Ahora transitábamos hacia el Norte y hacia el Oeste. Cada vez
sentía que el corazón me hablaba más y más fuerte; pronto iba a descubrir si
aquel transporte público de línea pasaría o no por la puerta de mi amada, y si
alguna vez podría yo necesitar de su hospitalidad y cordialidad para llevarme
hasta la casa de ella. De pronto me sorprendió el nombre de “Luzuriaga” con su
soberbio metro-tranvía rojo sobre rieles. Esto hizo saltar mi corazón de
alegría pues todo indicaba que en solo unas pocas cuadras más adelante, si todo
marchaba bien, pasaría por su casa.
Bodegas antiguas y otras abandonadas, viejos galpones y abedules altos daban a
entender que aquel sitio tenía historia y sabiduría, no era una niña sino una
mujer pasada en años, ella era: “la vieja Luzuriaga”. Aquellos hermosos pagos
mercedarios, pues la Viren de la Merced es su protectora, notaban y daban a
conocer con obviedad su maternal cuidado.

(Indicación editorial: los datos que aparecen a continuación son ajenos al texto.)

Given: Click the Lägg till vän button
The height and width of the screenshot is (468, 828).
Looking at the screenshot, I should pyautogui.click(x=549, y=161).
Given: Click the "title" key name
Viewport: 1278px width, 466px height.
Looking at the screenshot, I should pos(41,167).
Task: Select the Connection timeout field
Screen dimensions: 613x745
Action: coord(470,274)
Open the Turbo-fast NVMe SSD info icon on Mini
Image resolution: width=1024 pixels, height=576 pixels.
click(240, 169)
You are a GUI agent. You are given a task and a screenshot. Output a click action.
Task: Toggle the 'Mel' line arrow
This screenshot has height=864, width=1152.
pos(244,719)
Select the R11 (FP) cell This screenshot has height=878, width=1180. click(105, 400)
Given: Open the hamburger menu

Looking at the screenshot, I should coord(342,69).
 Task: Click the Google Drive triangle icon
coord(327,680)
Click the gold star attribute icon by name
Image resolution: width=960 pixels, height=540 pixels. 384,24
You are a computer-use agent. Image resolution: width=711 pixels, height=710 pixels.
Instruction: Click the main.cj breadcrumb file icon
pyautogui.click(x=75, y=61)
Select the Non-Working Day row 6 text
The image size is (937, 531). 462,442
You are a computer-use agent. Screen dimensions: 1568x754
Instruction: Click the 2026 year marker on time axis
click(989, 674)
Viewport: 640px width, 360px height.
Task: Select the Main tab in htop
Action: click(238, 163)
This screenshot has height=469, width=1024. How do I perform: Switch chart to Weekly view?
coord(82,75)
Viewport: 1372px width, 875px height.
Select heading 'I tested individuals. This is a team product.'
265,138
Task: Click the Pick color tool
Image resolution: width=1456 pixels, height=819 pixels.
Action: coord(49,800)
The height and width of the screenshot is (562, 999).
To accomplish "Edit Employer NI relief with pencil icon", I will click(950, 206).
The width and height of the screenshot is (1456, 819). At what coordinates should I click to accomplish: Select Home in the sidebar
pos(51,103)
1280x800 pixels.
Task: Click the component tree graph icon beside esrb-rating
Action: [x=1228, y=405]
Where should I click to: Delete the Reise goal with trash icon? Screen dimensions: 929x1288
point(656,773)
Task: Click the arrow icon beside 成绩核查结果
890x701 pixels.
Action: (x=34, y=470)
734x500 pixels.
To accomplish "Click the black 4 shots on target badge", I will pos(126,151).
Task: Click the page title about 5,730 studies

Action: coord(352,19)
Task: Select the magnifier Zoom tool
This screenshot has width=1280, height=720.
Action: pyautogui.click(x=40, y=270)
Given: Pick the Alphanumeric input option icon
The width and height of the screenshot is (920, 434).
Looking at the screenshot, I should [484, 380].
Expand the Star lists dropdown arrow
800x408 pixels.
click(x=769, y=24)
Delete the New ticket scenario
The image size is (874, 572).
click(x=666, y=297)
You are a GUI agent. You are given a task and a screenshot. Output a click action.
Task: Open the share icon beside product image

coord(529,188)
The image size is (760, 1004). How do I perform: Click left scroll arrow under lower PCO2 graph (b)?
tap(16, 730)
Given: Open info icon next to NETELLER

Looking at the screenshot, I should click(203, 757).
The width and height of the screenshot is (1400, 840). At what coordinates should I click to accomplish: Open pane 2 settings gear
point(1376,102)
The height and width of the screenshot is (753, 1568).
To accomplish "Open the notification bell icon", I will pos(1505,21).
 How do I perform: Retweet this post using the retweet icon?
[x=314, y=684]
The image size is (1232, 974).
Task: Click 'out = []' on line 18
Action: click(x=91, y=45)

El imponente y famoso “Torreón” se
alzó de golpe, despojado ya de la antiquísima bodega de la cual formaba parte; y
por fin, después de tantas vueltas llegamos, luego de cruzar las vías, a la tan
querida por mí “calle Sarmiento”. El corazón ya no aguantaba su rápido latir
palpitante, y parecía que se iba a escapar de mi pecho nervioso por sentir esa
presencia cada vez más cercana de aquella “razón de mis desvelos”. Y por fin,
al llegar a su casa el micro se
detuvo como queriendo darme tiempo a escribir con lujo detalle aquel grato
instante junto con todos mis sentimientos y pensamientos bellos que se
entrecruzaban, mezclándose corazón y mente, cuerpo y alma. Miré la callecita que
en pocos pasos me llevara hasta la misma puerta de su casa; y así: escribiendo,
pensando, sonriendo y mirando, el semáforo de aquella esquina dio luz verde, y aquel
momento que fue sólo un fugaz instante de plenitud, que pareció durar una
eternidad en mi interior, se fugó. Sentí, aún sin volver en mi, que todo ese
tiempo había sido creado sólo para aquel segundo en que alcanzaba el gozo de
simplemente sentirme felizmente “cerca suyo” y nada más.
Siguiendo
mi viaje, como el tiempo que no se detiene “casi” nunca, pues el tiempo si se
frena de vez en cuando (como en aquel momento en que el semáforo aún estaba en
rojo), llegué a la esquina de mi casa sin poder creer que aquel amigo llamado
181 ¡me llevara por sólo $6 hasta “su casa” y luego a la mía!